The Lebanese military said it was setting up temporary checkpoints and detonating unexploded ordnance in hopes of helping displaced civilians return to their homes.

Some 1.2 million people were displaced in Lebanon during the country’s deadliest war in decades. Thousands of residents, their cars stacked high with mattresses and full of belongings, began to make the odyssey back to their war-ravaged towns on Wednesday, after the ceasefire took effect.

But their movements remain constrained. The Lebanese and Israeli militaries have ordered civilians displaced from border communities to steer clear of areas where Israeli troops are still in position.

Col. Avichay Adraee, an Arabic language spokesman for the Israeli military, announced that a nighttime curfew for Lebanese residents south of the Litani River remained in effect, banning movement from 5 p.m. Thursday until 7 a.m. Friday.

The Lebanese army also accused Israel of breaking the ceasefire several times on Thursday by conducting strikes on Lebanon with “various weapons” and continuing to patrol and surveil Lebanese skies with warplanes and drones. The army said it was “following up on these violations in coordination with the relevant authorities,” without elaborating.

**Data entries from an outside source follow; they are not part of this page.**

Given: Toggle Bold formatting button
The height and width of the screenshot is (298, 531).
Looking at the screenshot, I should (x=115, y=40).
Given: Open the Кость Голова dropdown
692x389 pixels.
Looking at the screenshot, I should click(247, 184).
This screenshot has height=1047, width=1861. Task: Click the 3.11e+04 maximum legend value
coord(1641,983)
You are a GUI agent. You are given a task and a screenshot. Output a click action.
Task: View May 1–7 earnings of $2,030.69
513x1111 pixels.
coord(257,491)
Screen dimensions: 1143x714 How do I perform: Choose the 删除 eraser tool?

An Associated Press reporter in northern Israel near the border heard Israeli drones buzzing overhead and the sound of artillery strikes in Lebanon.

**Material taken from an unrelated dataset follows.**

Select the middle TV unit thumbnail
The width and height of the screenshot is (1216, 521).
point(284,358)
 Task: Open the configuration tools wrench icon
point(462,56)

Hezbollah has not issued any public statements on the alleged Israeli ceasefire violations but Hezbollah lawmaker Hassan Fadlallah acknowledged the incidents. When asked by reporters how Hezbollah would respond, he was cautious.

“We don’t want to rush things,” he said, adding that Hezbollah “has the right to self-defense.”  

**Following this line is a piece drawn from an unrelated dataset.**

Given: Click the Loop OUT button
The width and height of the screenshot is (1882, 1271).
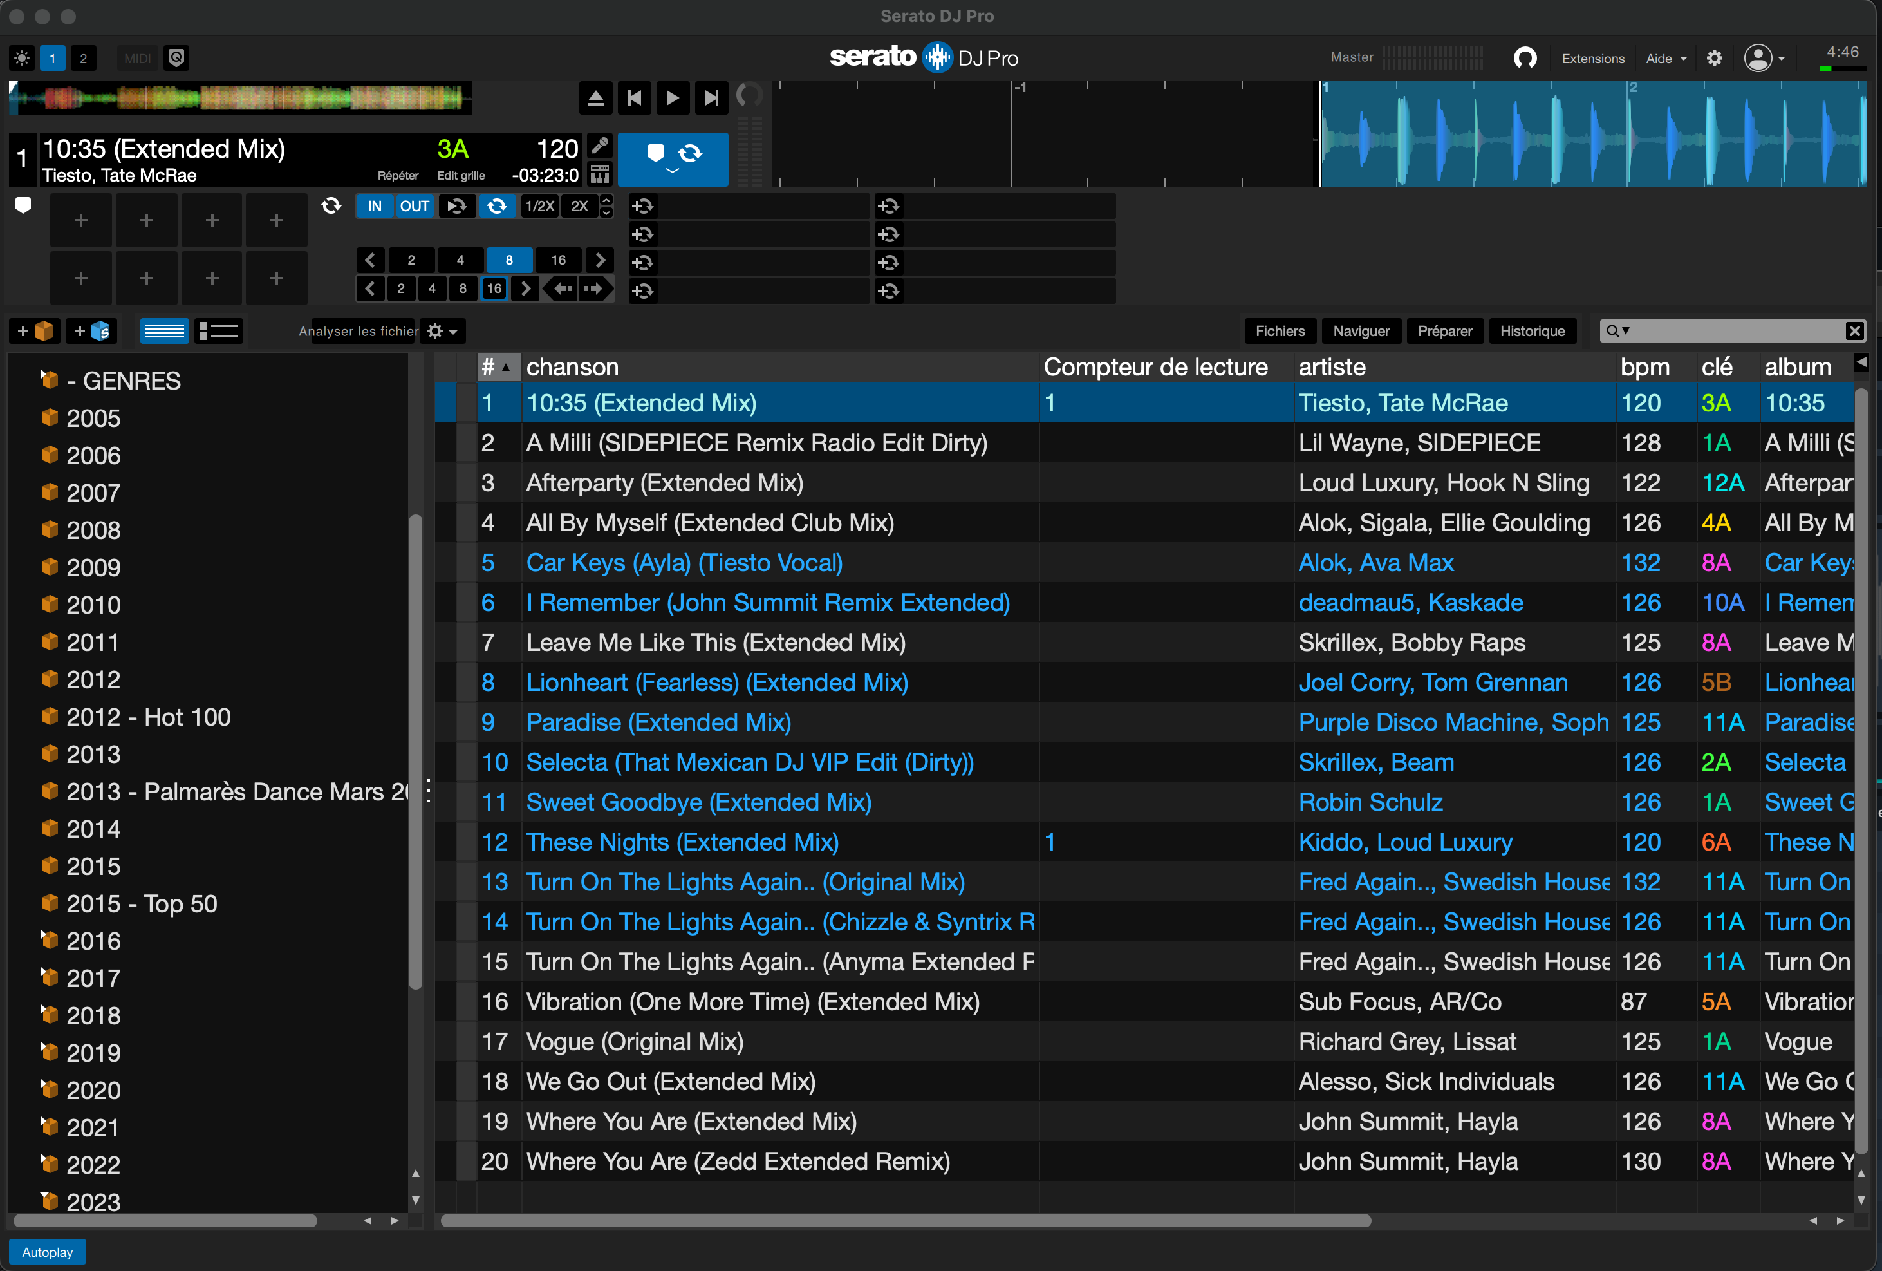Looking at the screenshot, I should (x=414, y=206).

The agreement, brokered by the United States and France, includes an initial two-month ceasefire in which Hezbollah militants are to withdraw north of the Litani River and Israeli forces are to return to their side of the border. As Israeli forces withdrawal, the buffer zone will be patrolled by Lebanese troops and U.N. peacekeepers moving in to take their place, but it is expected to take weeks, and Israel retained full security control over both sides of the border region as of Thursday.

Lebanon’s state-run National News Agency said two people were wounded by Israeli fire in Markaba, close to the border, without providing further details. It said Israel fired artillery in three other locations near the border. There were no immediate reports of casualties.

While the detailed terms of the ceasefire agreement have not been made public by the U.S., President Biden made clear when he announced it on Tuesday that Israel retained the right to self-defense, and Israeli Prime Minister Benjamin Netanyahu warned that any violations of the deal would be met with a swift and harsh military response.  

Israeli officials have said forces will be withdrawn gradually as it ensures that the agreement is being enforced. Israel has warned people repeatedly not to return to areas where troops are deployed, and says it reserves the right to strike Hezbollah if it violates the terms of the truce.

The ceasefire agreement announced late Tuesday ended 14 months of conflict between Israel and Hezbollah that began a day after Hamas’ Oct. 7, 2023 attack out of Gaza, when the Lebanese militant group began firing rockets, drones and missiles in solidarity. The Hamas attack saw the militants kill some 1,200 people in southern Israel and take 250 others hostage.

Israel retaliated with airstrikes, and the conflict steadily intensified for nearly a year before boiling over into all-out war in mid-September. The war in Gaza is still raging with no end in sight, with health officials in the Hamas-run Palestinian territory saying more than 44,280 people have been killed. Most of the enclave’s 2.3 million people have been displaced from their homes, many of them forced to flee multiple times over the last year.

More than 3,760 people were killed by Israeli fire in Lebanon during the conflict, many of them civilians, according to Lebanese health officials. The fighting killed more than 70 people in Israel, meanwhile, more than half of them civilians, as well as dozens of Israeli soldiers fighting in southern Lebanon.

Some 50,000 people were displaced on the Israeli side, but few have returned and the communities near the northern border are still largely deserted.